━━━━━ TEXTE DE LA PAGE ━━━━━
Et pendant ce temps, le ratio dette souveraine française sur produit intérieur brut approche dangereusement les 100%. Rapportée à la richesse nationale, la dette de l'ensemble des administrations publiques françaises, mesurée selon les critères de Maastricht, atteignait ainsi près de 98,4% du PIB en 2016. Un principal en constante augmentation, qui génère à son tour toujours plus d'intérêts, soit quelque 44,5 milliards d'euros en 2016.

Pourtant, les bourses mondiales n'ont quasiment pas bougé au lendemain de l'élection. Reposant sur le principe du pari sur une situation future, et des profits à en tirer, les marchés financiers avaient donc déjà intégré la victoire du candidat d'En Marche!. Le programme d'Emmanuel Macron, pro-européen, prévoit la suppression de quelque 120 000 fonctionnaires, ainsi qu'une augmentation de la CSG, qui tout en permettant à l'Etat de dépenser moins, rassure les opérateurs financiers quant aux risques d'une crise de la dette souveraine. «C'est comme si les investisseurs savaient depuis longtemps comment ça allait se terminer», a reconnu un investisseur cité par l'AFP.
━━━━━ DONNÉES EXTRAITES ━━━━━
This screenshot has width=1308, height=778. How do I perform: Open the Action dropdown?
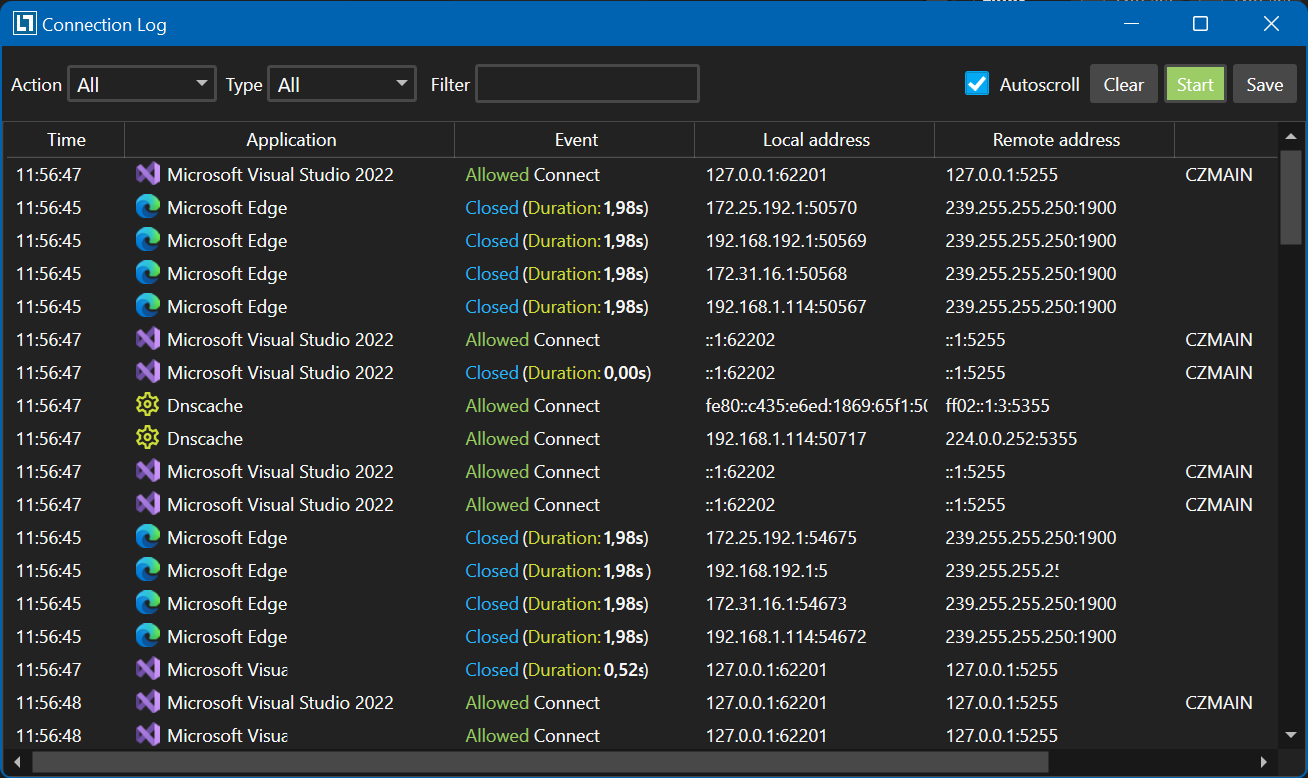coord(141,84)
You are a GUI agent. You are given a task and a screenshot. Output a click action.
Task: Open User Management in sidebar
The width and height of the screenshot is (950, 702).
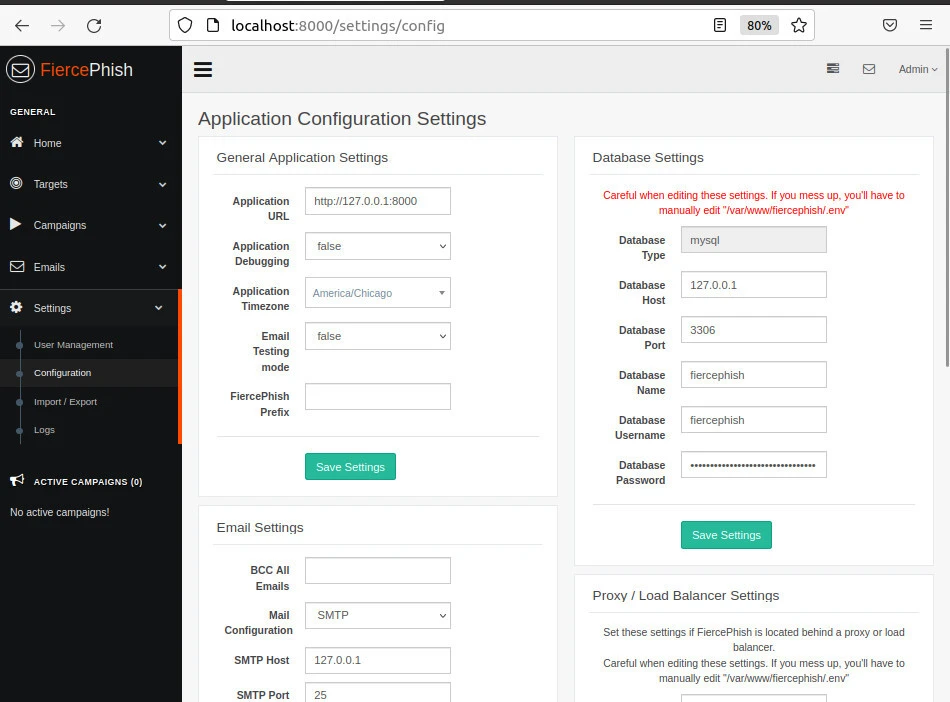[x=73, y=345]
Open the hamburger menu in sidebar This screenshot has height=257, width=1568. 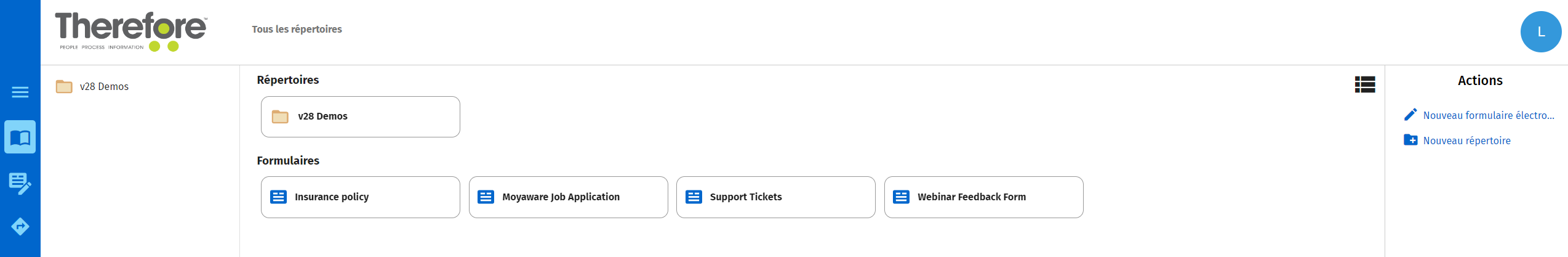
━━━━━
CONSIGNES ->
(a) D'après le texte sur la dette publique française, pourquoi les bourses mondiales n'ont-elles presque pas bougé au lendemain de l'élection ? Réponds en une à trois phrases.
(b) Reprends le texte sur la dette publique française à la suite de sa dernière phrase.

RÉPONSES ->
(a) Les marchés financiers reposent sur le pari sur une situation future et sur les profits à en tirer. Ils avaient donc déjà intégré la victoire du candidat d'En Marche! avant l'élection.

(b)
Aussi, sur le marché dit obligataire - celui où les entreprises comme les Etats émettent des titres de dette - le taux d'emprunt français à 10 ans a-t-il terminé en séance le 8 mai à Wall Street à l'équilibre, à 0,845%, tandis que l'écart de taux de la dette allemande, considérée plus sûre par les marché à même échéance, continuait à se réduire, un mouvement amorcé depuis le premier tour. Alors que cet écart, spread en jargon financier, commençait à croître dangereusement avant le premier tour, il s'est resserré à l'ouverture des marchés ce 9 mai, atteignant un plus bas depuis la mi-décembre 2016.

Les investisseurs peuvent donc dormir tranquille, il semble que l'on touchera d'abord aux dépenses de l'Etat avant de remettre en cause le paiement des intérêts de la dette. C'est dans ce but que le déficit doit être contenu sous la limite des 3%, afin que les Français restent solvables. La France devra trouver quelque 200 milliards d'euros sur les marchés financiers rien que pour 2017. A la fois pour combler le déficit budgétaire annuel de l'Etat, mais aussi faire «rouler» la partie de la dette existante arrivant à échéance.